Edward Boyce

Personal information
- Nationality: British (Northern Irish)
- Born: 2 June 1913 Belfast, Northern Ireland
- Died: 26 March 1988 (aged 74) Derriaghy, Northern Ireland

Sport
- Sport: Athletics
- Event: Long jump
- Club: North Belfast Harriers

= Edward Boyce (athlete) =

British long and triple jumper

Edward Boyce (2 June 1913 - 26 March 1988) was a British and Northern Irish athlete who competed at the 1936 Summer Olympics.

== Biography ==
Boyce finished third behind Lajos Balogh in the long jump event and third behind Jan Blankers in the triple jump event at the 1933 AAA Championships.

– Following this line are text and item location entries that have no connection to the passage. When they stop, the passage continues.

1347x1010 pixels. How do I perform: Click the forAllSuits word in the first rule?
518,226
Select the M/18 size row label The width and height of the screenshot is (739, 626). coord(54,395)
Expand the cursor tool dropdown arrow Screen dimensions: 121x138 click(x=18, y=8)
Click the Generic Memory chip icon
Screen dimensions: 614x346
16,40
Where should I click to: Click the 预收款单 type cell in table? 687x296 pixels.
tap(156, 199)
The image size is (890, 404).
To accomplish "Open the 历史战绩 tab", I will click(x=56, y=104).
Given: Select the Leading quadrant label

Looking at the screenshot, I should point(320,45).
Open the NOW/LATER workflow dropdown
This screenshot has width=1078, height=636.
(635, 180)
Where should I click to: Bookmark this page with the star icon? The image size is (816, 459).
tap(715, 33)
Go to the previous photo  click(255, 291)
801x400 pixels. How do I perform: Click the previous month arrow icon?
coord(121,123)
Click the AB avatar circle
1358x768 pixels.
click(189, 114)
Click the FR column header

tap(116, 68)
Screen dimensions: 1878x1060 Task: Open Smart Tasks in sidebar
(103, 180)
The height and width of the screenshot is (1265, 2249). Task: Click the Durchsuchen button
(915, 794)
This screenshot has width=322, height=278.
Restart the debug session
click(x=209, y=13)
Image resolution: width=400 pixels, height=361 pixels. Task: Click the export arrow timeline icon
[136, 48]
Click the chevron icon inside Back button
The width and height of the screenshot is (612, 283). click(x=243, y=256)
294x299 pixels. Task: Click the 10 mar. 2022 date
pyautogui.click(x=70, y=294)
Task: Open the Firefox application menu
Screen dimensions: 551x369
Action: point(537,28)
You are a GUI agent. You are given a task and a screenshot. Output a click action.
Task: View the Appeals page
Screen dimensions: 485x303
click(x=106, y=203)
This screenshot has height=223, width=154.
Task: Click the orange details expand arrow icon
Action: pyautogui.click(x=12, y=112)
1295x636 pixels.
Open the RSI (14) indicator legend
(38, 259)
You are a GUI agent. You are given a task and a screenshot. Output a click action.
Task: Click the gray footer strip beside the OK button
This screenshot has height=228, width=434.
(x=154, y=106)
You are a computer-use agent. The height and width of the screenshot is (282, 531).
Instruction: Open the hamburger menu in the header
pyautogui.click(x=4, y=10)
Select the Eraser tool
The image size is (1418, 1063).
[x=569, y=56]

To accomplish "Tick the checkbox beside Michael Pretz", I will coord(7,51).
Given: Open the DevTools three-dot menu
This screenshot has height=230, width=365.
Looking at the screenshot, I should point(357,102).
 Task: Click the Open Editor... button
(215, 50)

Boyce became the national triple jump champion after winning the British AAA Championships title at the 1934 AAA Championships. Shortly afterwards, he represented Northern Ireland at the 1934 British Empire Games, finishing fourth in the triple jump event.

After finishing third behind Australian Jack Metcalfe in the triple event at the 1936 AAA Championships, he was selected to represent Great Britain at the 1936 Olympic Games held in Berlin, where he competed in the men's long jump and the men's triple jump competitions.

Boyce regained his AAA triple jump title at the 1938 AAA Championships.